Start of Data provided
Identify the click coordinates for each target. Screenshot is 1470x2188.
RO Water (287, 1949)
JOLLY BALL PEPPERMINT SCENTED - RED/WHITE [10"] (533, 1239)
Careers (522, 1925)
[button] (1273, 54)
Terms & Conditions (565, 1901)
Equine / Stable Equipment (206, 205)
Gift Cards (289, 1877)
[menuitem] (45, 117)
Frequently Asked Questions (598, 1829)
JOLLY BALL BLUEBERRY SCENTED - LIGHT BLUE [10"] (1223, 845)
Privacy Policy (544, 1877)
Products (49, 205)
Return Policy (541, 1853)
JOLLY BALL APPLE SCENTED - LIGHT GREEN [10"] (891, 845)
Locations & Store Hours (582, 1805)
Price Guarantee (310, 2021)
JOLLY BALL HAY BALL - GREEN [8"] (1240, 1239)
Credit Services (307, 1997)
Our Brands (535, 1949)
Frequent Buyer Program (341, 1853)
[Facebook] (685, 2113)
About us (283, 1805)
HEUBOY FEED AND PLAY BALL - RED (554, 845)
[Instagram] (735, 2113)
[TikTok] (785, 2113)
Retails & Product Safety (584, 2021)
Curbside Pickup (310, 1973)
End of Data provided
The full set of records is to be written out once more, word for word.

Identify the click coordinates for each target. Screenshot is 1470x2188.
RO Water (287, 1949)
JOLLY BALL PEPPERMINT SCENTED - RED/WHITE [10"] (533, 1239)
Careers (522, 1925)
[button] (1273, 54)
Terms & Conditions (565, 1901)
Equine / Stable Equipment (206, 205)
Gift Cards (289, 1877)
[menuitem] (45, 117)
Frequently Asked Questions (598, 1829)
JOLLY BALL BLUEBERRY SCENTED - LIGHT BLUE [10"] (1223, 845)
Privacy Policy (544, 1877)
Products (49, 205)
Return Policy (541, 1853)
JOLLY BALL APPLE SCENTED - LIGHT GREEN [10"] (891, 845)
Locations & Store Hours (582, 1805)
Price Guarantee (310, 2021)
JOLLY BALL HAY BALL - GREEN [8"] (1240, 1239)
Credit Services (307, 1997)
Our Brands (535, 1949)
Frequent Buyer Program (341, 1853)
[Facebook] (685, 2113)
About us (283, 1805)
HEUBOY FEED AND PLAY BALL - RED (554, 845)
[Instagram] (735, 2113)
[TikTok] (785, 2113)
Retails & Product Safety (584, 2021)
Curbside Pickup (310, 1973)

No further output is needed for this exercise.